Remembering Passwords

Q)How does one remember something?
A) When the mental artifact shifts from the STM (Short Term Memory) to LTM (Long Term Memory).

How does this process happen? One of the ways is through mugging. Now all of us are not smart enough to mug all the time. So when we encounter the artifact again and again in our tasks it gets imprinted in our minds eventually.

For Instance, they teach you in school that the capital of France is Paris in grade 1. You may or may not remember it. Maybe you remember it for the tests but then you forget it. So in grade 2 you encounter the same piece of information again. And again in the third grade. So finally it registers in the mind that the capital of France is Paris.

Forgetting Password
Similarly with Passwords. For the Accounts that you check more regularly the passwords are easier to remember because you encounter that piece of information everyday and hence you 'Remember' it. For accounts that you do not access frequently, the passwords are not remembered. Specially the accounts that you check once in 2 months or more. More so because you have many accounts online each with different usernames and passwords.
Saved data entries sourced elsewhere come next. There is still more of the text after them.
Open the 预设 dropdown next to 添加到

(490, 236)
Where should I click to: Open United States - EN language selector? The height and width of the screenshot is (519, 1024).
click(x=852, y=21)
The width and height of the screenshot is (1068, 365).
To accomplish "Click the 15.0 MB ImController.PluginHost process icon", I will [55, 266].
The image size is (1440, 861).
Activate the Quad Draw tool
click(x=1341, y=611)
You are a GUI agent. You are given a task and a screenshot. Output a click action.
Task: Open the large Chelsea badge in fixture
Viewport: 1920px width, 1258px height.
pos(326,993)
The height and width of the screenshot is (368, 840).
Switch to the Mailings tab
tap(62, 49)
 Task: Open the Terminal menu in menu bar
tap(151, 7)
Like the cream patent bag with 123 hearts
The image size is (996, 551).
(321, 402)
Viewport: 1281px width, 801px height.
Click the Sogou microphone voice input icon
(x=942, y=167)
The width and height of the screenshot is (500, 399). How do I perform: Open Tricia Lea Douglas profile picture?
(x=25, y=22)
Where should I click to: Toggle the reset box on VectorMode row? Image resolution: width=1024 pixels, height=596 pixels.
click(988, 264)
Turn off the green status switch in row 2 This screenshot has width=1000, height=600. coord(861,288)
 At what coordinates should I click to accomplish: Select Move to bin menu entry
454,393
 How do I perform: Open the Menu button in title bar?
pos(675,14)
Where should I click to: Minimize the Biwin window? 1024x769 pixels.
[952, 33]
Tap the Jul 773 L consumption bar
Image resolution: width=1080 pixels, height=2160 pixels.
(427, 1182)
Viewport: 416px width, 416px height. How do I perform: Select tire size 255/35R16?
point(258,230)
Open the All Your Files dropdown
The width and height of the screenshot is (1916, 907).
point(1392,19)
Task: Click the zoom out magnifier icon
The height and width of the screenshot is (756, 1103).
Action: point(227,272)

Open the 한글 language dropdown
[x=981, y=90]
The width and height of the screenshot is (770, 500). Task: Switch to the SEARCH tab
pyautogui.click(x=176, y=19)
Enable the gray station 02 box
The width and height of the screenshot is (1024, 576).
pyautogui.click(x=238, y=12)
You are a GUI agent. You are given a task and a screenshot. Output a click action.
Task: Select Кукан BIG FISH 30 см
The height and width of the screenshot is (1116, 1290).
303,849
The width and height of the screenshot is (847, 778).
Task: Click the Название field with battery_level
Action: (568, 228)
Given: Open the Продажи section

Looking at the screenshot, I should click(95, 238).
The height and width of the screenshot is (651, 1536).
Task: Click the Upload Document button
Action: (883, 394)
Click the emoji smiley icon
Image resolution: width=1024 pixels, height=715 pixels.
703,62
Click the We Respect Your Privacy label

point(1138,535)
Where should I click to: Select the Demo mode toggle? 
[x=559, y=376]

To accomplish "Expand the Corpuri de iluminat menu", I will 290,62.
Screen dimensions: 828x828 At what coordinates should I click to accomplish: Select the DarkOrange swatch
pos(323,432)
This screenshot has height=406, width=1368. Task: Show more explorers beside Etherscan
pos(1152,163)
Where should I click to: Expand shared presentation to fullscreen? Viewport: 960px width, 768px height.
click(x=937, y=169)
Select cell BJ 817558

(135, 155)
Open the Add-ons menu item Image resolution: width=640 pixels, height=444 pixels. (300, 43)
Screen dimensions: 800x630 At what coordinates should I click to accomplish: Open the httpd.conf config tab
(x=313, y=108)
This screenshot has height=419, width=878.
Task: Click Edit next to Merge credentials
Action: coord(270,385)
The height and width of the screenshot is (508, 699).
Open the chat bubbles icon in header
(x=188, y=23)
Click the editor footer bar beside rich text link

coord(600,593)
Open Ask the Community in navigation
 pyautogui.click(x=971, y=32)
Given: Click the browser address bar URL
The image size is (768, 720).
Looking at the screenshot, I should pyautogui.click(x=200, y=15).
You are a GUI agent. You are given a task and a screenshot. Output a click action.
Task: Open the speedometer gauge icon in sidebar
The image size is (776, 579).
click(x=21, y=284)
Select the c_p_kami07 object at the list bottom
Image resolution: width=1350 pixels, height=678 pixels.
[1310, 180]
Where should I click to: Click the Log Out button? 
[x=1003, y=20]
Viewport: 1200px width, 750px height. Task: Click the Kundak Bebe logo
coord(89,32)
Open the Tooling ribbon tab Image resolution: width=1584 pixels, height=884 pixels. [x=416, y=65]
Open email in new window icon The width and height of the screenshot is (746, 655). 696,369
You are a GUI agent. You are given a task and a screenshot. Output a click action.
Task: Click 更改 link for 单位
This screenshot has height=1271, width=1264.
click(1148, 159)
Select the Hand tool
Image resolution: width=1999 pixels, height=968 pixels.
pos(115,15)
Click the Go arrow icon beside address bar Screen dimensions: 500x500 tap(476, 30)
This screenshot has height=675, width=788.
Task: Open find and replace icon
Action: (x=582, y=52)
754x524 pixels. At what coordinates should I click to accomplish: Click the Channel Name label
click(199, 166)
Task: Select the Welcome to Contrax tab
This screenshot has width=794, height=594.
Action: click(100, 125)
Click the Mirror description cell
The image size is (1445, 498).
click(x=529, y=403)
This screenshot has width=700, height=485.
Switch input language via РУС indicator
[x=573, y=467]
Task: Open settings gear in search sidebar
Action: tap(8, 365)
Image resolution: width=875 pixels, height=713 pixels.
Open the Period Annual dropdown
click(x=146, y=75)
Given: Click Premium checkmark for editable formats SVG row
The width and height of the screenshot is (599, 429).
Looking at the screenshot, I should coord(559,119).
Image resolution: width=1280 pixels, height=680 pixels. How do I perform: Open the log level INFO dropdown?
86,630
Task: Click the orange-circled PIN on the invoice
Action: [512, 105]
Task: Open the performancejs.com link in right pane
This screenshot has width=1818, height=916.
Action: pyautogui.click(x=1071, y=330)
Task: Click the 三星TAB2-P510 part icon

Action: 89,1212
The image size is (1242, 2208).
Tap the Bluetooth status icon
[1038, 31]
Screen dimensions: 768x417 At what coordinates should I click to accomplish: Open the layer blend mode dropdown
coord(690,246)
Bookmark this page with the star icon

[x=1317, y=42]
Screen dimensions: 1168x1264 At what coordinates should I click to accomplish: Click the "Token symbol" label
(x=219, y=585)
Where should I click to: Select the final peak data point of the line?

As a result, users forget their passwords. Now comes the usability issue. What many sites do is generate a new one instead of sharing the old one on the pretext of more security. This means that the user has now to remember a new piece of information. So sending him a new password as initiated a new cycle of forgetfulness. It has not helped the user remember it. This is because the user does not encounter the same piece of information for him to remember. Instead he has the challenge of remembering an altogether new piece of information.

Remembering Password
Instead the user should help the user encounter the same piece of information to the user by either giving him hints or mailing him his password. This ensures that the user eventually remembers his password. The users can delete the main containing the password immediately after getting the password is security is such an issue.

A word of Caution
When user does not remember passwords, he tends to note it down somewhere which is again a huge security breach. Instead its best the user remembers the password. We should therefore take steps towards making the user remember his password.

5 comments:

Smriti Paul said...

The trick I used to over come my password memory loss is to have only one single password for every site that requires a login and a password. This way its easy to remember as its one single word and is used everyday.

Archana Narayan said...

Megs, very interesting post! Several times I have forgotten my password. I have created new accounts, gave up withdrawing money from the ATM, etc because of this. Now days I finally resort to remember me on this computer option to ensure that the password and userid is available. Even user id is a pain..... I remember registering on IRCTC (Railways online booking) and forgetting my user id. Had to try several combinations before i got it. This was because they don't allow any special characters in the user id and all my user ids have a '.'

Rohan D'souza said...

I think LTM/ STM portion is ulti-cool.

The easiest way i have found to remember my passwords is to keep something that is personal along with substitution of words for numbers and vice versa. And whats more it seems to register into the motor memory and most of the times i dont even think and enter passwords.

I don't seem to forget most of the times thanks to the wierd combinations i choose!

Anonymous said...

The trick I use is " keep a specific combination for password."
For example, The combination can ideally have three parts. First part, something picked from the site, which refers to that particular site.Second part is some particular term I like or I never forget, third part is an important number in my life.

Suppose you are creating an ID in Skype
Then Password can be:first part- skype
second part - white (your favourite color)
third part - 80 (% of mark in engineering)
So total :skypewhite80
For MSN: msnwhite80

Similarly we can find out different combinations which makes us to remember it fast.

Meghna James said...

That's a neat way to remember. I am curious if most people are smart enuf to follow a structure in passwords..I guess people just pick something random. Random is difficult to memorize.